## [Quoted passage]
________
Love Letters to the Dead by Ava Dellaira

It begins as an assignment for English class: Write a letter to a dead person. Laurel chooses Kurt Cobain because her sister, May, loved him. And he died young, just like May did. Soon, Laurel has a notebook full of letters to people like Janis Joplin, Amy Winehouse, Amelia Earhart, Heath Ledger, and more — though she never gives a single one of them to her teacher.

She writes about starting high school, navigating new friendships, falling in love for the first time, learning to live with her splintering family. And, finally, about the abuse she suffered while May was supposed to be looking out for her. Only then, once Laurel has written down the truth about what happened to herself, can she truly begin to accept what happened to May. And only when Laurel has begun to see her sister as the person she was — lovely and amazing and deeply flawed — can she begin to discover her own path in this stunning debut from Ava Dellaira, Love Letters to the Dead.

I think this is one of my most favorite contemporary novels, and when I said that I always reread a favorite book whenever I’m in a slump, this is the book that I always turn to. It’s just so beautifully written and relatable, I feel for this book the way I feel for an old childhood memory. Priceless and everlasting.


The Summer I Turned Pretty by Jenny Han

Some summers are just destined to be pretty.

When each summer begins, Belly leaves her school life behind and escapes to Cousins Beach, the place she has spent every summer of her life. Not only does the beach house mean home away from home, but her favorite people are there: Susannah, her mother’s best friend, and her sons, Conrad and Jeremiah. Belly has been chasing Conrad for as long as she can remember, and more than anything, she hopes this summer will be different. Despite distractions from a new guy named Cam and lingering looks from Conrad’s brother, Jeremiah, Belly’s heart belongs to Conrad. Will he offer his to her? Will this be the summer that changes everything?
________
## [Given instruction]
Copy the book recommendations above word for word, from start to finish.

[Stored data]
________
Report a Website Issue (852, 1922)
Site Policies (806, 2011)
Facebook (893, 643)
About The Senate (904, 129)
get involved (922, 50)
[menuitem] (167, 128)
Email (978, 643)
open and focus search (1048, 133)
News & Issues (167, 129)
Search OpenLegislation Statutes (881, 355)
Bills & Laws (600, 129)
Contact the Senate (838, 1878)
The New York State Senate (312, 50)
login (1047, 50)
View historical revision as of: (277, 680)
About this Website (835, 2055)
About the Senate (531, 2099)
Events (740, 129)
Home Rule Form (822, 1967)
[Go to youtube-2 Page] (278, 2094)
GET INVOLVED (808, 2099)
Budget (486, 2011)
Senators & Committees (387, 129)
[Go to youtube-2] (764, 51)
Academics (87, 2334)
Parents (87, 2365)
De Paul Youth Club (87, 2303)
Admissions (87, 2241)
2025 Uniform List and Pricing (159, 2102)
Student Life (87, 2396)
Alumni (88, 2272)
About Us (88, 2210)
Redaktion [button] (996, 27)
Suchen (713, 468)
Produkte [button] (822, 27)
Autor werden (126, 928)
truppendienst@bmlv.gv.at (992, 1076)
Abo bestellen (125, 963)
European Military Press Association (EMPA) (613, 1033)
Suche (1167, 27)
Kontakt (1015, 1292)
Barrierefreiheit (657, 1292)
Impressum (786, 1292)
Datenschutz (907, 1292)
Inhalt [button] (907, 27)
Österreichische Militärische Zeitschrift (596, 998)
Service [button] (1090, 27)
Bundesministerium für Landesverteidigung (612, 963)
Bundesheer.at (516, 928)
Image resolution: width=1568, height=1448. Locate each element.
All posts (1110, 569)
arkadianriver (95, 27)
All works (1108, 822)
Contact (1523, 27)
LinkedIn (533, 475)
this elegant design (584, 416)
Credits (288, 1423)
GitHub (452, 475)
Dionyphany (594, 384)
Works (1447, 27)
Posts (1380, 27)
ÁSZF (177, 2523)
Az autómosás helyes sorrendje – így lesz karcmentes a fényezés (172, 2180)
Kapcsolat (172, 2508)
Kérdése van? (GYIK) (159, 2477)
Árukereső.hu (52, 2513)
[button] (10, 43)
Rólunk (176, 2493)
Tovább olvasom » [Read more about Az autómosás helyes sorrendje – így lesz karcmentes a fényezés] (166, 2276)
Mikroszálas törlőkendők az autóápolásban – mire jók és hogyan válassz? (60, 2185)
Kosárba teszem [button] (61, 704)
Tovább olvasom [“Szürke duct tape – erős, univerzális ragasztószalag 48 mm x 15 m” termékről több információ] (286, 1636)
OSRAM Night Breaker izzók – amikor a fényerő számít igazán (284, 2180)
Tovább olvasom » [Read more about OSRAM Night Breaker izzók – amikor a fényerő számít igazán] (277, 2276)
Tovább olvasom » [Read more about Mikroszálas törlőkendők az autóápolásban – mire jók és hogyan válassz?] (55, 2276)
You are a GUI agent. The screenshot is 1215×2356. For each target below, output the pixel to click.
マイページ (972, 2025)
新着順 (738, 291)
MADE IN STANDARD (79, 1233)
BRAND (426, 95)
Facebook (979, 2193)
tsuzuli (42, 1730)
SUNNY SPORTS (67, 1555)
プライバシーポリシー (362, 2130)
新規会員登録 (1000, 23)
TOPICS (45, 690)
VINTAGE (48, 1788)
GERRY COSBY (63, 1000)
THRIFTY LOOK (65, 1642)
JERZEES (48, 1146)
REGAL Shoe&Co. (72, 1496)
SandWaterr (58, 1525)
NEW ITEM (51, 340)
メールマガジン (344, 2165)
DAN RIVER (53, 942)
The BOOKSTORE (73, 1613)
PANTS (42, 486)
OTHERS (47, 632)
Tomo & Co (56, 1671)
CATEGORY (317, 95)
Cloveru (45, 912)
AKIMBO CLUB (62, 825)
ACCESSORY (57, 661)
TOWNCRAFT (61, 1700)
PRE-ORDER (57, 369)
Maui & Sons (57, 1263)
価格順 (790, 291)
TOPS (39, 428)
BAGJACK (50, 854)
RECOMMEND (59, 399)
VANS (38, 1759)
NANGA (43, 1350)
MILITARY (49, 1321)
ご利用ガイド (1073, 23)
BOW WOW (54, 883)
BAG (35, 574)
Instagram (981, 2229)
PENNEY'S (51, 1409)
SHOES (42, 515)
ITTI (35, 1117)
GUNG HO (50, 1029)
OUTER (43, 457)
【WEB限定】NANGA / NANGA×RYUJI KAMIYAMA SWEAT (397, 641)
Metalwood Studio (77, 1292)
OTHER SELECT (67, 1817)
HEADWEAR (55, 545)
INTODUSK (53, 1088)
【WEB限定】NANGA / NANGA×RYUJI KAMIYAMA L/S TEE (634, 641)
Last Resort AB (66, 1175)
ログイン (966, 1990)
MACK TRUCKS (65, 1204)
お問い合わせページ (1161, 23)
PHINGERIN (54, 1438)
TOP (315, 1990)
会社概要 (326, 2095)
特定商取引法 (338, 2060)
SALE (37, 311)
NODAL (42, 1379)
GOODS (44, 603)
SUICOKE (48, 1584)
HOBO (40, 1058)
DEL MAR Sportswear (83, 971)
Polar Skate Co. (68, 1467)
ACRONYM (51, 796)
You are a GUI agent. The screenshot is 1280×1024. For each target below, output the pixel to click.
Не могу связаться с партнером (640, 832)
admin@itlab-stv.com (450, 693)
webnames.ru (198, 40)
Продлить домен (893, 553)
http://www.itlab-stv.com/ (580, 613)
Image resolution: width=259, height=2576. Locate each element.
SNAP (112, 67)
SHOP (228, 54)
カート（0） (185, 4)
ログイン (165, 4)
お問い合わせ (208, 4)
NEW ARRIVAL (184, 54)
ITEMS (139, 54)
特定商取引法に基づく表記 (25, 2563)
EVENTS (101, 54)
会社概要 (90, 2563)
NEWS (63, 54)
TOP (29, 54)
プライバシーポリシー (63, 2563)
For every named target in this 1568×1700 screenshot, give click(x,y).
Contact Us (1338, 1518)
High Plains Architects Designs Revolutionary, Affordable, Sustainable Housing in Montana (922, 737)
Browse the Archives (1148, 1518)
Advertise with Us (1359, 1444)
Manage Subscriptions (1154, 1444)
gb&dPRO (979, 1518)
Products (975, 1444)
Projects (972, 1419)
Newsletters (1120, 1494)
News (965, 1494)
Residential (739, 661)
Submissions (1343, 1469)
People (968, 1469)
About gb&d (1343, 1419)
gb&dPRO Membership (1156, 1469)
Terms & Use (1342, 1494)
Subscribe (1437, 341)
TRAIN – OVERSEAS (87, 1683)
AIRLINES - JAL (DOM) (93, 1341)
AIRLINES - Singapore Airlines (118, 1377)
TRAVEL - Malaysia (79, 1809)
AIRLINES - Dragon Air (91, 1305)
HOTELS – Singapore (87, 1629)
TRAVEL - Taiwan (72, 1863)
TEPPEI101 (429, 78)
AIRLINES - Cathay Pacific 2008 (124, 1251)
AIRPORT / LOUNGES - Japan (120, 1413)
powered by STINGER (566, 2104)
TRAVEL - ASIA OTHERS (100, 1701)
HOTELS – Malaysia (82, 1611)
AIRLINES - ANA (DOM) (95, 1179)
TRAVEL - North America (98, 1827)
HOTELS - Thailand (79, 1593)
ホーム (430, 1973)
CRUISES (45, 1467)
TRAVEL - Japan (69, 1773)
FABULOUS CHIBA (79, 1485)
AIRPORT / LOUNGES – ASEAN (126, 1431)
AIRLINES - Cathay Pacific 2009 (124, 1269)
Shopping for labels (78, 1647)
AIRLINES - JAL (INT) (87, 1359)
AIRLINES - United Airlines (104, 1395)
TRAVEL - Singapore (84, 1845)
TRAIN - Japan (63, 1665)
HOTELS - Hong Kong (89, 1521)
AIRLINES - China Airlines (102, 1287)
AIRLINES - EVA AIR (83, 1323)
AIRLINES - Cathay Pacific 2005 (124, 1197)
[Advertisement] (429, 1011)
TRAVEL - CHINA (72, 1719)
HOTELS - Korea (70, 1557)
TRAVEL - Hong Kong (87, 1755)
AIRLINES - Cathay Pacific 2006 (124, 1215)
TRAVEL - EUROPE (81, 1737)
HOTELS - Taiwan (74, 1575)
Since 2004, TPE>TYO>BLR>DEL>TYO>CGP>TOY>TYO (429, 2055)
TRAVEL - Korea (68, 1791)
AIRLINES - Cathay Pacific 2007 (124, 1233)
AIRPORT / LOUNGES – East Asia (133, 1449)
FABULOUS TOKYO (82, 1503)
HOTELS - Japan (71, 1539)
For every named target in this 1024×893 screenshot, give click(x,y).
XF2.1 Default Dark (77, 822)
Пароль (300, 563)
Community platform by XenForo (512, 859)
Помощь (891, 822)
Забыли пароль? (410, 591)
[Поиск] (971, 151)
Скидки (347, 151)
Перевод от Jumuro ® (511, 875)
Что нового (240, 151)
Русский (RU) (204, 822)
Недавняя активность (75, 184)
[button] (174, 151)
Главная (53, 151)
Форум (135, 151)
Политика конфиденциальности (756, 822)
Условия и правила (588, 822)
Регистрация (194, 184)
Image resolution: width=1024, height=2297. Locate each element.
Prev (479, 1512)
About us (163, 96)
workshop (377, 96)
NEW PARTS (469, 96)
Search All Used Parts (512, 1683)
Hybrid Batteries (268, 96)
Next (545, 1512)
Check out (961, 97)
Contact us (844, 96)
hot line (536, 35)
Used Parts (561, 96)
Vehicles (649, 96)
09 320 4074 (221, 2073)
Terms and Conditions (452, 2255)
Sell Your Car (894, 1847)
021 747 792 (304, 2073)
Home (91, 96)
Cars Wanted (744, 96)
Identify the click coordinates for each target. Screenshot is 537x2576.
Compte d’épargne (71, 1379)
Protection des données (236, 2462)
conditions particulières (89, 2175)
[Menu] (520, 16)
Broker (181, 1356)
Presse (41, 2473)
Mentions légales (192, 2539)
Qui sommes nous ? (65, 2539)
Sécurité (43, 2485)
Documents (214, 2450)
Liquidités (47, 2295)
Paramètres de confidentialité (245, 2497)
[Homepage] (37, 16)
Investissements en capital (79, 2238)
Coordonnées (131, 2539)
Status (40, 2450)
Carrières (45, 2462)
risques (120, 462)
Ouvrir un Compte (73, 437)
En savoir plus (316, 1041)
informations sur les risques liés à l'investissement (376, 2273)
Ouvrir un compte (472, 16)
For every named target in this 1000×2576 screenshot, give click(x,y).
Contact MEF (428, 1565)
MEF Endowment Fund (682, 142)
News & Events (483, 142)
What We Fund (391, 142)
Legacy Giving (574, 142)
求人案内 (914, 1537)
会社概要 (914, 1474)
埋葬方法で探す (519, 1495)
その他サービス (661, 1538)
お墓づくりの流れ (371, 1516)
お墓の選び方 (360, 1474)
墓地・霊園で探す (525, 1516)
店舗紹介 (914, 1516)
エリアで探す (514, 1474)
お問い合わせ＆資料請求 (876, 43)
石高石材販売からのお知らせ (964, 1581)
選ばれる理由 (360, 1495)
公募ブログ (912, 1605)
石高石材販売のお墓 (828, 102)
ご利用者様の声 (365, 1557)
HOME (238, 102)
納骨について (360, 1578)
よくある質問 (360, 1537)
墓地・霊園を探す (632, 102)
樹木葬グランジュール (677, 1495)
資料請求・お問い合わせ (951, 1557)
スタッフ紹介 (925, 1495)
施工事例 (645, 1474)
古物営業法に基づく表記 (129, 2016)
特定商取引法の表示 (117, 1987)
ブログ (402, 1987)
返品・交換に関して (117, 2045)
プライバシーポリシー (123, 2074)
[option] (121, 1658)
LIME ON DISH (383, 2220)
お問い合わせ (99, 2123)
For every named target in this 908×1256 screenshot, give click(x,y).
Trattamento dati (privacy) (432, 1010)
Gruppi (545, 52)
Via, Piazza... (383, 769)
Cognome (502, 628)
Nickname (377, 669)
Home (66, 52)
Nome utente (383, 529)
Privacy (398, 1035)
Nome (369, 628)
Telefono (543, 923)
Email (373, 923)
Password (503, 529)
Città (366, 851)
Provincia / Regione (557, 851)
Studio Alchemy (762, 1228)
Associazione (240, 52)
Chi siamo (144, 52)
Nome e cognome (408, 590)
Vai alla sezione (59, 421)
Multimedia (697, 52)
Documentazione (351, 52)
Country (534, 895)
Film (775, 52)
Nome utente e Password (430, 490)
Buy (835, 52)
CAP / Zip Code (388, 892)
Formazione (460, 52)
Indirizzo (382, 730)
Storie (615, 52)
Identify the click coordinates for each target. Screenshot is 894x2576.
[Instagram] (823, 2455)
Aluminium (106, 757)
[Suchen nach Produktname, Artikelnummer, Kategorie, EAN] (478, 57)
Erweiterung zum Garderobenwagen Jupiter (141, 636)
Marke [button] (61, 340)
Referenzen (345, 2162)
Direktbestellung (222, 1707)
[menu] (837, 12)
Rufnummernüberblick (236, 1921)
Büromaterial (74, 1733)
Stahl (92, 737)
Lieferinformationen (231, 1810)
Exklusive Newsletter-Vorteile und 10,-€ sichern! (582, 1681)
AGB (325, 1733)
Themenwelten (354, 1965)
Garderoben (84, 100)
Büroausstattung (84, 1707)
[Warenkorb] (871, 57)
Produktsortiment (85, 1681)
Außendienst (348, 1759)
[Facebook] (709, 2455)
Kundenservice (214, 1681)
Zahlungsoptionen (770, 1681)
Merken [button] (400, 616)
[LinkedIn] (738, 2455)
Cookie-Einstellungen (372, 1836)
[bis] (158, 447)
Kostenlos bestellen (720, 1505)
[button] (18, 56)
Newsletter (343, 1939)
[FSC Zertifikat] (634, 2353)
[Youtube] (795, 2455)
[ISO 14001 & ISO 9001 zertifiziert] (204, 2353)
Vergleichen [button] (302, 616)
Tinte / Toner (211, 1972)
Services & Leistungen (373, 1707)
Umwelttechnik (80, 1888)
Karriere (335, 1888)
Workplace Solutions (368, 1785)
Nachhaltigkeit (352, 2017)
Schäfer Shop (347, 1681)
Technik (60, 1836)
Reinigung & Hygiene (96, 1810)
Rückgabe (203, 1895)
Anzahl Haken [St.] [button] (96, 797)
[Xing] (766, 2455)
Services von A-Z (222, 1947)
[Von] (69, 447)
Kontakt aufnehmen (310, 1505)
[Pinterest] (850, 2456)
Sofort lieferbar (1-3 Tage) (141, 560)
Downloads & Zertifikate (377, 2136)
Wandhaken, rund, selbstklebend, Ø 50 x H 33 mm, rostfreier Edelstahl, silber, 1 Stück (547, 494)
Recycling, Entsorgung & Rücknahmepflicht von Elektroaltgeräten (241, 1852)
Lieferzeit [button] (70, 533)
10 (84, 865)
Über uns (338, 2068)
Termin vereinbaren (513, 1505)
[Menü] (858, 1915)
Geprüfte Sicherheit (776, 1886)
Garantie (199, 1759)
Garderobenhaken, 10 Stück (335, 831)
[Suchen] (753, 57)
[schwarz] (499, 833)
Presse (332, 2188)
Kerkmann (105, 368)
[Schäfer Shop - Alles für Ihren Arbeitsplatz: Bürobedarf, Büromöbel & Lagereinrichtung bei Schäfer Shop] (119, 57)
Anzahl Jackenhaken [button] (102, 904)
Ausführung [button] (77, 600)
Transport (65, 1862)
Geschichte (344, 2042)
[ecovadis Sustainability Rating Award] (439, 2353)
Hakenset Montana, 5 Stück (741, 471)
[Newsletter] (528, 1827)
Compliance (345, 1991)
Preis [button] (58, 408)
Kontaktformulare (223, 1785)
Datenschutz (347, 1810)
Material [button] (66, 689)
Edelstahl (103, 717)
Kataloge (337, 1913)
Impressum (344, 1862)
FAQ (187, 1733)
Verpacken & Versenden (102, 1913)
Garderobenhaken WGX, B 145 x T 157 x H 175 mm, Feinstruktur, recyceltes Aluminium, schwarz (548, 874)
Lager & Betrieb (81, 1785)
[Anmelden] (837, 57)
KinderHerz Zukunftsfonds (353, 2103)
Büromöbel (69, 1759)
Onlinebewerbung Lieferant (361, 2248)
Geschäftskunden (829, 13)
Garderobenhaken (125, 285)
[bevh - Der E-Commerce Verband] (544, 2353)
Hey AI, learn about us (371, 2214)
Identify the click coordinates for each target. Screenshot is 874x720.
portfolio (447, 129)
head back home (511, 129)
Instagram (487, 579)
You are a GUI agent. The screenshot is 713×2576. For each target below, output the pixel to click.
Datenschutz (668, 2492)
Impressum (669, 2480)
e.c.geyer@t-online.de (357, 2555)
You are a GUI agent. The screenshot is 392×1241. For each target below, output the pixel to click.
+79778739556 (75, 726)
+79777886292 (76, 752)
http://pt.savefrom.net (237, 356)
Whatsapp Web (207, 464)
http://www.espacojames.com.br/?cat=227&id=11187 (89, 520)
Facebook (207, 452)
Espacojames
________
## [Task solution]
Love Letters to the Dead by Ava Dellaira

It begins as an assignment for English class: Write a letter to a dead person. Laurel chooses Kurt Cobain because her sister, May, loved him. And he died young, just like May did. Soon, Laurel has a notebook full of letters to people like Janis Joplin, Amy Winehouse, Amelia Earhart, Heath Ledger, and more — though she never gives a single one of them to her teacher.

She writes about starting high school, navigating new friendships, falling in love for the first time, learning to live with her splintering family. And, finally, about the abuse she suffered while May was supposed to be looking out for her. Only then, once Laurel has written down the truth about what happened to herself, can she truly begin to accept what happened to May. And only when Laurel has begun to see her sister as the person she was — lovely and amazing and deeply flawed — can she begin to discover her own path in this stunning debut from Ava Dellaira, Love Letters to the Dead.

I think this is one of my most favorite contemporary novels, and when I said that I always reread a favorite book whenever I’m in a slump, this is the book that I always turn to. It’s just so beautifully written and relatable, I feel for this book the way I feel for an old childhood memory. Priceless and everlasting.


The Summer I Turned Pretty by Jenny Han

Some summers are just destined to be pretty.

When each summer begins, Belly leaves her school life behind and escapes to Cousins Beach, the place she has spent every summer of her life. Not only does the beach house mean home away from home, but her favorite people are there: Susannah, her mother’s best friend, and her sons, Conrad and Jeremiah. Belly has been chasing Conrad for as long as she can remember, and more than anything, she hopes this summer will be different. Despite distractions from a new guy named Cam and lingering looks from Conrad’s brother, Jeremiah, Belly’s heart belongs to Conrad. Will he offer his to her? Will this be the summer that changes everything?